Repenser l’échelle des circonscriptions électorales pour restaurer la légitimité des représentants

Faire correspondre les circonscriptions électorales aux circonscriptions administratives est un biais. Aujourd’hui, les circonscriptions électorales sont souvent calquées sur les circonscriptions administratives. Pourtant, administrer une population et la représenter sont deux fonctions très différentes. L’Administration est un processus descendant : l’Etat central nomme ses représentants pour gérer les populations. En revanche, la représentation est un processus ascendant : ce sont les populations elles-mêmes qui choisissent une personne en qui elles ont confiance pour défendre leurs intérêts.
Ainsi, autant celui qui représente l’Administration doit être bien connu et reconnu par celui qui l’a mandaté, à savoir l’Etat central, autant celui qui représente les citoyens doit être bien connu et reconnu par les populations locales, ses mandants. L’un tient sa légitimité d’en haut, de la confiance que lui accorde l’Administration ; l’autre doit tenir sa légitimité d’en bas, de la confiance directe que lui accordent les habitants. Il n’est donc pas logique de faire coïncider les circonscriptions administratives et électorales, car l’Etat central, l’Administration centrale, n’est pas les populations à la base, et en conséquence, les personnes désignées par l’Etat ne sont pas forcément celles à qui les populations font confiance pour défendre leurs intérêts. Or la confiance est le fondement de toute fonction de représentation.
Il est urgent de revoir cette correspondance.
Les circonscriptions électorales devraient correspondre à des unités territoriales de proximité, où les citoyens interagissent régulièrement, entretiennent des relations assez intenses, se connaissent et peuvent identifier clairement les personnes les plus aptes à les représenter. A l’échelle d’un département, cette proximité n’existe pas : très rarement une seule personne est connue et appréciée de l’ensemble des habitants. Un département est trop vaste pour permettre cette relation de confiance. Il n’existe pratiquement aucune activité, à l’échelle départementale, qui favorise des relations étroites et régulières entre les citoyens résidents. En l’absence de tels espaces d’interactions, les électeurs n’ont que très rarement l’opportunité de connaître réellement les candidats à la Représentation nationale.

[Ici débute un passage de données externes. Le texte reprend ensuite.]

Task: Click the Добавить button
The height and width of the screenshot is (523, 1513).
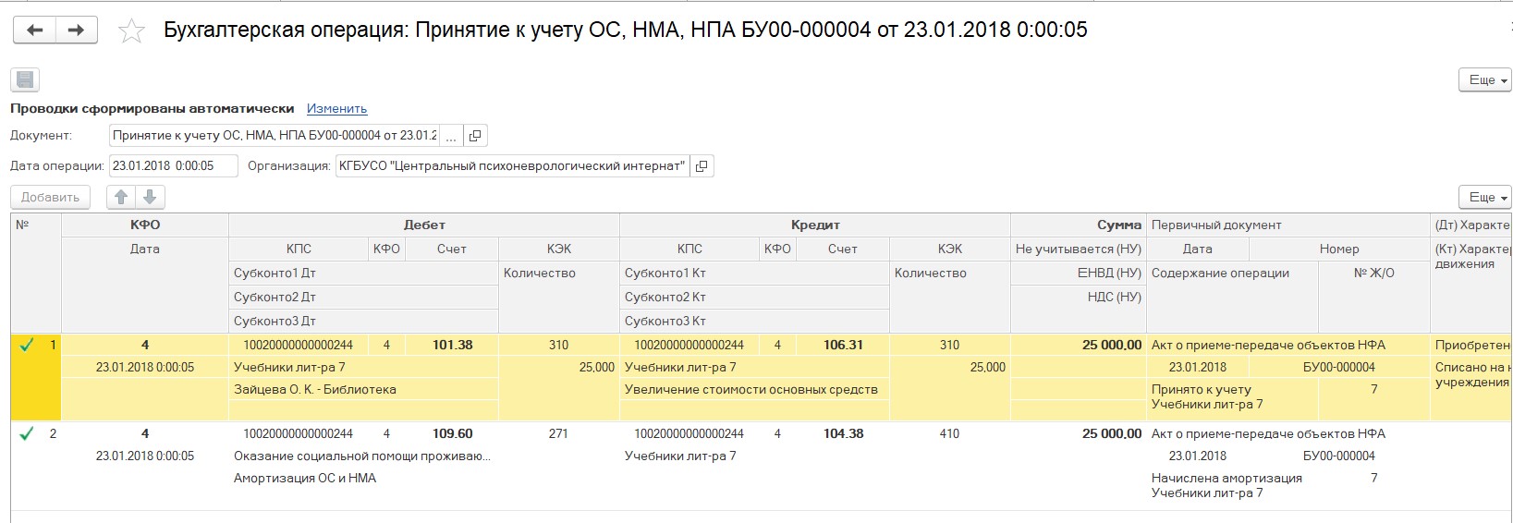Action: 51,197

Si l’objectif des circonscriptions électorales est de garantir que l’élu ait une vraie légitimité populaire, c’est-à-dire soit réellement connu par une large majorité de ses mandants, alors il faut impérativement en réduire la taille. A l’heure actuelle, les circonscriptions sont trop grandes à mon sens, ce qui affaiblit la légitimité des représentants. Ils ne sont souvent connus qu’à travers des campagnes électorales ou après plusieurs années d’exposition politique. Et cette connaissance reste superficielle, distante. On ne connaît ni leurs valeurs, ni leurs compétences, ni leurs expériences. Il devient nécessaire d’engager une réflexion approfondie sur la taille optimale des circonscriptions électorales. Une telle démarche est tout à fait réalisable, au vu du riche vivier d’experts que compte le Sénégal dans des domaines-clés tels que l’aménagement du territoire, la décentralisation, la sociologie, l’histoire ou encore la géographie. La refondation, c’est cela aussi ! Cette réflexion s’impose d’autant plus que la circonscription électorale semble être aujourd’hui reléguée au second plan, au profit de la circonscription territoriale. Or, c’est bien la circonscription électorale qui devrait guider l’organisation administrative du territoire.

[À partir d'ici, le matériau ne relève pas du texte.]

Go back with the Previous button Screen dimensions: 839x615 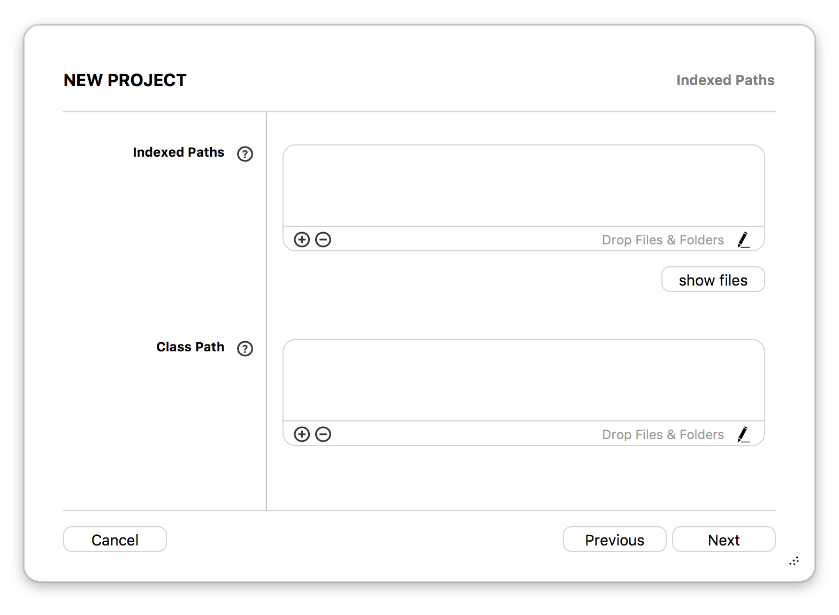615,540
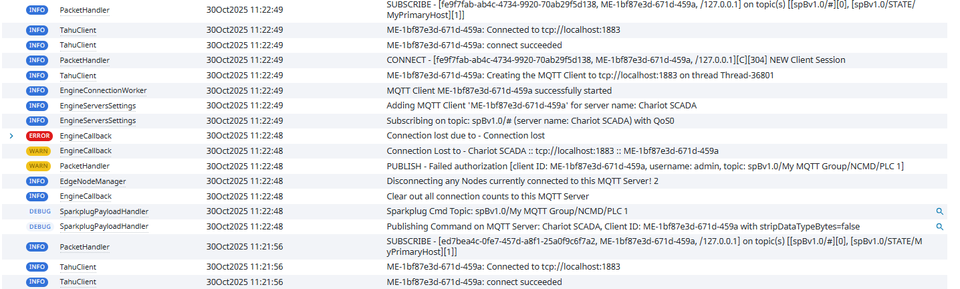This screenshot has height=289, width=960.
Task: Click EngineCallback logger on the ERROR row
Action: click(86, 136)
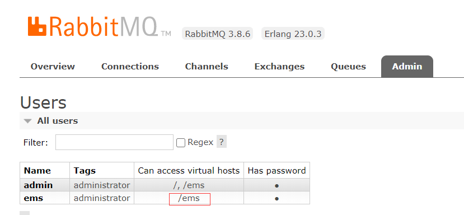Select the Admin tab

point(407,67)
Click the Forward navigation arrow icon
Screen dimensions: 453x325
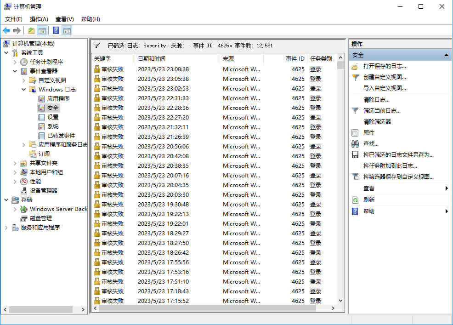[17, 30]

Les entités administratives doivent épouser les dynamiques et réalités sociales, économiques et écologiques qui structurent les relations entre les populations, passées et présentes. C’est en calquant les circonscriptions sur ces unités territoriales vivantes, fondées sur l’intensité des interactions humaines, économiques et environnementales, que l’Administration publique gagnera en cohérence et en efficacité. Ce réajustement permettrait de mieux ancrer le développement territorial dans les réalités locales et de faire progresser plus rapidement l’aménagement du territoire et la gouvernance publique.

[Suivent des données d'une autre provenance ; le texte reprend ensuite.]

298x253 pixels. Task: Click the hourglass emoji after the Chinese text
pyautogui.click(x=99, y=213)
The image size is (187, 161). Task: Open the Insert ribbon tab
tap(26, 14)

Or, pour mandater une personne, les électeurs doivent avoir une connaissance approfondie de son parcours, de ses qualités morales et de ses capacités. Sans cela, la représentation perd tout son sens. C’est ce qui fait qu’on se retrouve avec des élus inconnus des citoyens, des élus auxquels les citoyens s’identifient à peine ; des élus qui se sentent plus redevables à un leader et à un parti politique qu’aux électeurs. Il est donc essentiel de rapprocher les circonscriptions électorales des réalités sociales de proximité, par exemple en les ramenant à l’échelle des communes, voire à des unités plus petites encore. Cela permettrait de renforcer la légitimité des élus.
Certes, cela impliquerait d’augmenter le nombre de représentants. Certains diront que cela entraînerait une hausse des coûts. Mais il est possible de revoir à la baisse le coût unitaire de chaque représentant, notamment en repensant son statut : plutôt que de faire du député un salarié à plein temps, on pourrait envisager un mandat rémunéré selon l’activité réellement exercée.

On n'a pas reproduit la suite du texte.